DIRECTIONS FOR THIS TASK: Look below for the line with "Click the Grafik Optymalny logo icon" and the line with "Open the 媒体 dropdown showing カラー写真". Copy exactly those two lines and every line between, but not the pictures.

Screenshot grounding data:
────

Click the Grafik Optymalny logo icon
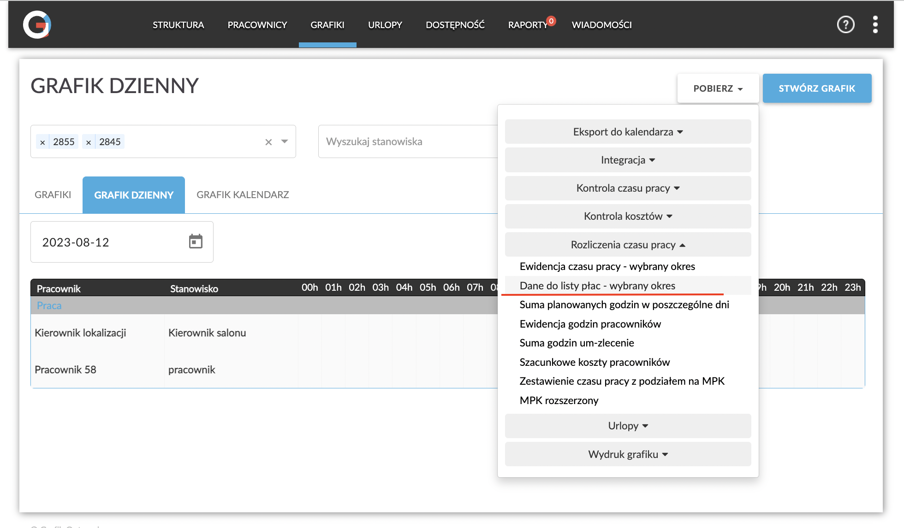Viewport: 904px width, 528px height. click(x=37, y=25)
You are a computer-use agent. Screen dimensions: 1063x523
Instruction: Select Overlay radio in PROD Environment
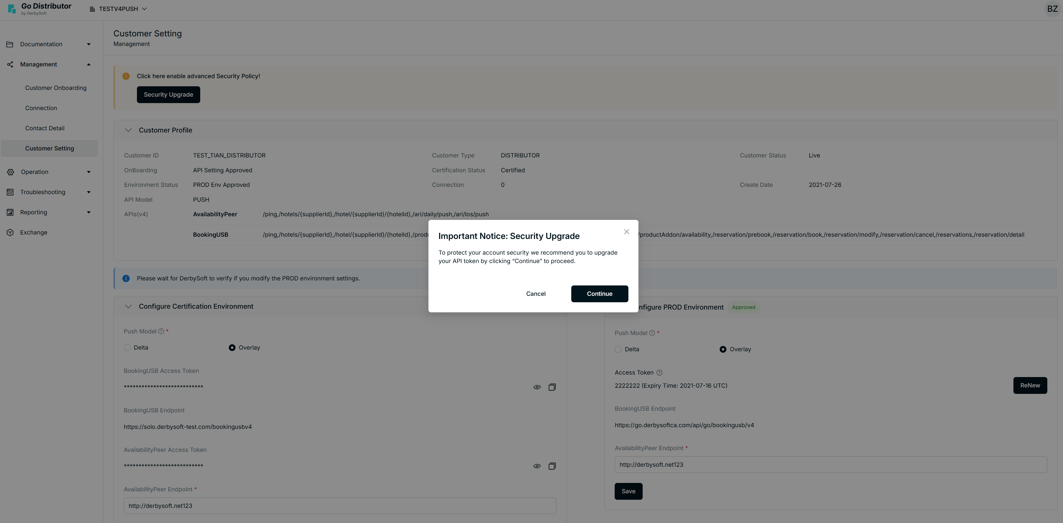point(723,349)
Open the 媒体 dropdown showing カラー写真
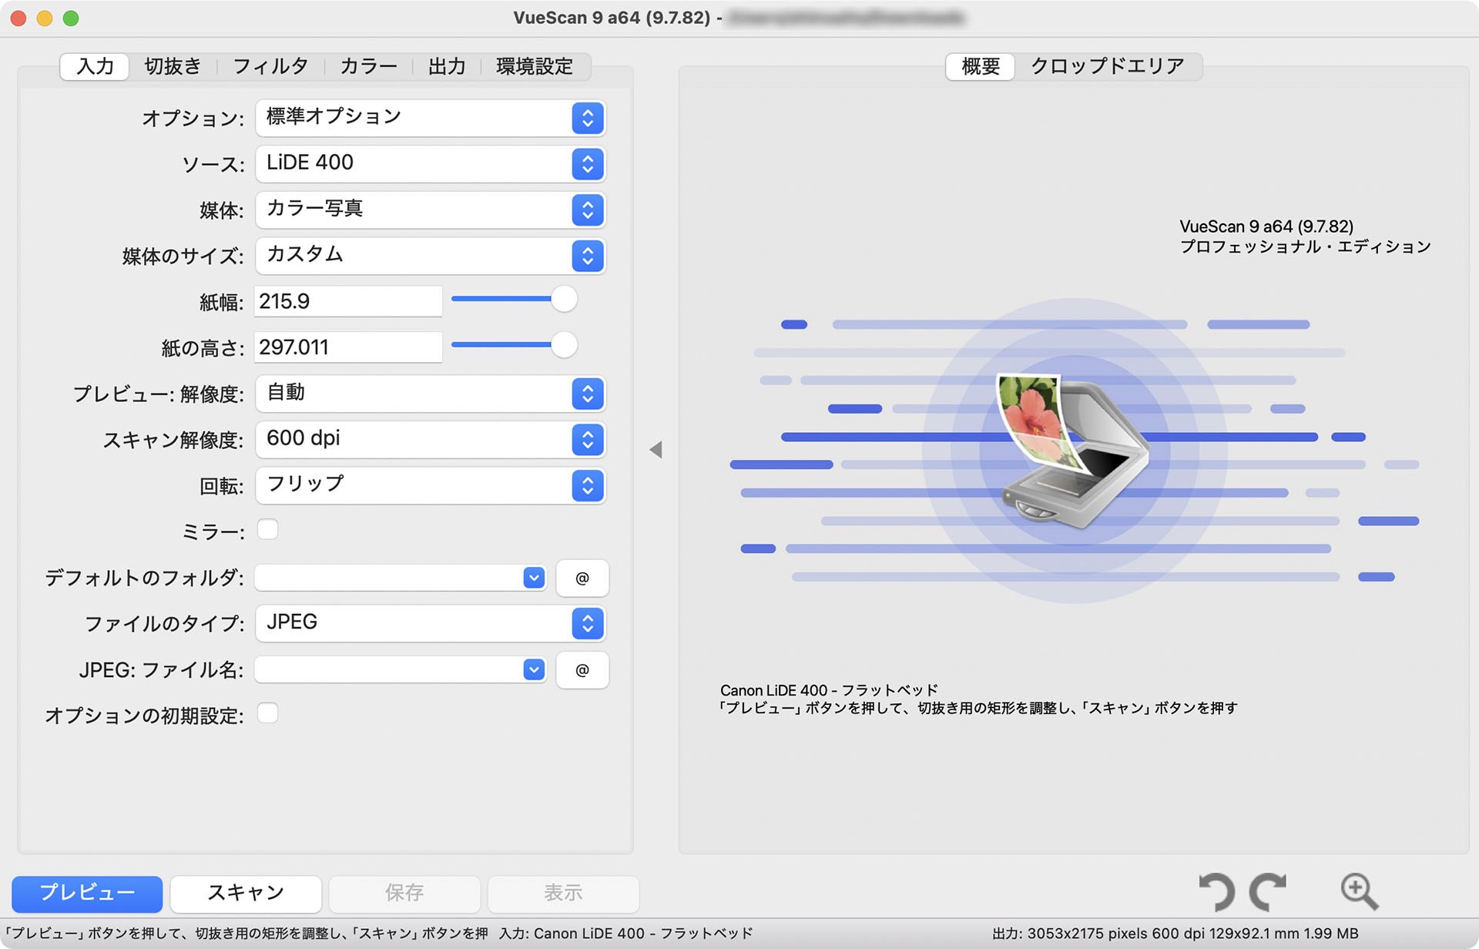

────

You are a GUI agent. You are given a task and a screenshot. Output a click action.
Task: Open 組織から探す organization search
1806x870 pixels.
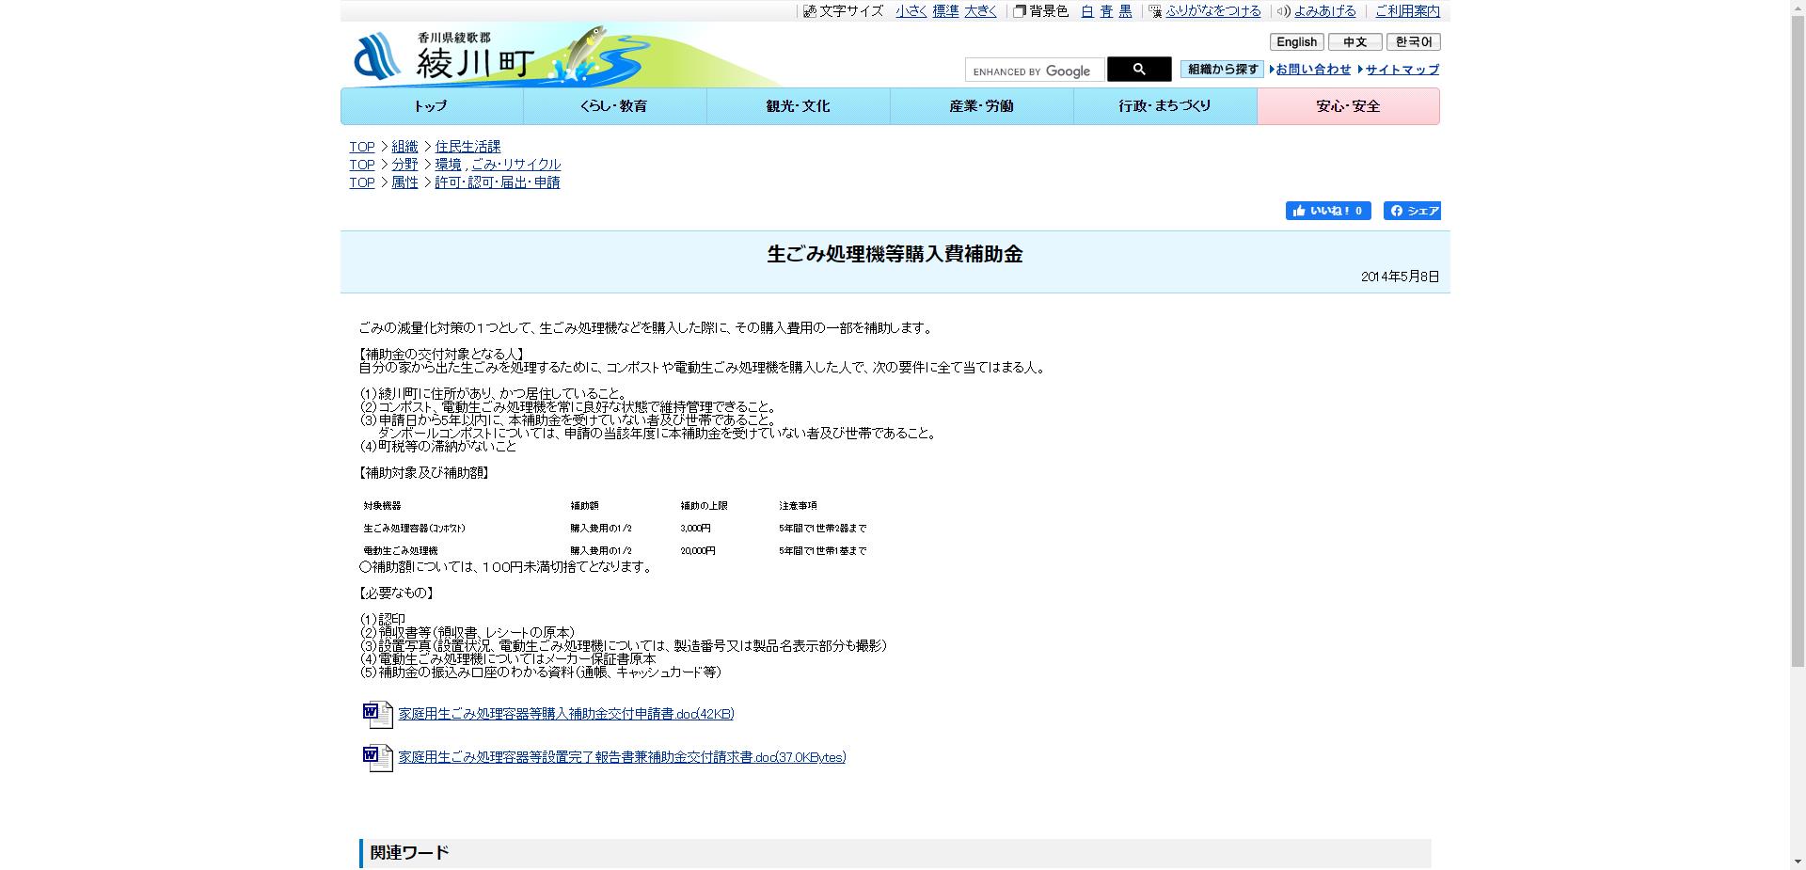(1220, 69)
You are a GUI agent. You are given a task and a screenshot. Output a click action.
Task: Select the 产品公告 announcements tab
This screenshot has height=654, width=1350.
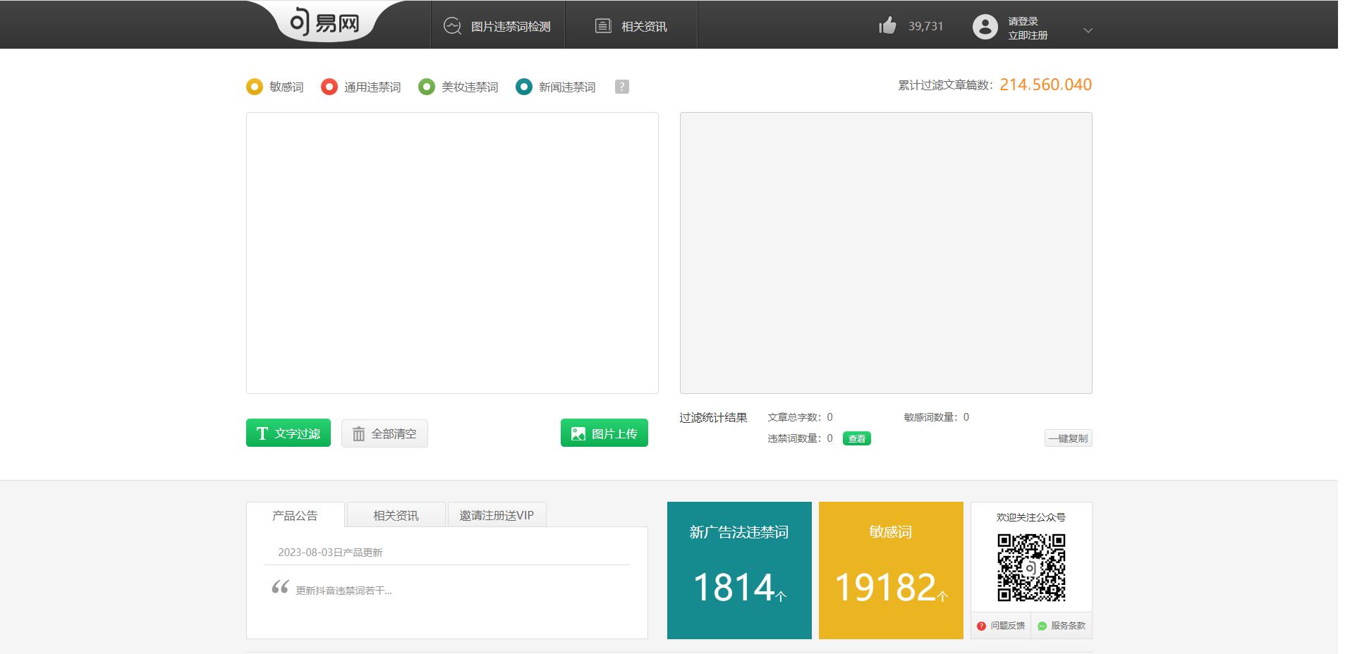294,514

────

RESULT BELOW:
Click the Grafik Optymalny logo icon
Viewport: 904px width, 528px height. click(x=37, y=25)
You are a computer-use agent. Screen dimensions: 1063x523
Instruction: Select Overlay radio in PROD Environment
point(723,349)
Open the 媒体 dropdown showing カラー写真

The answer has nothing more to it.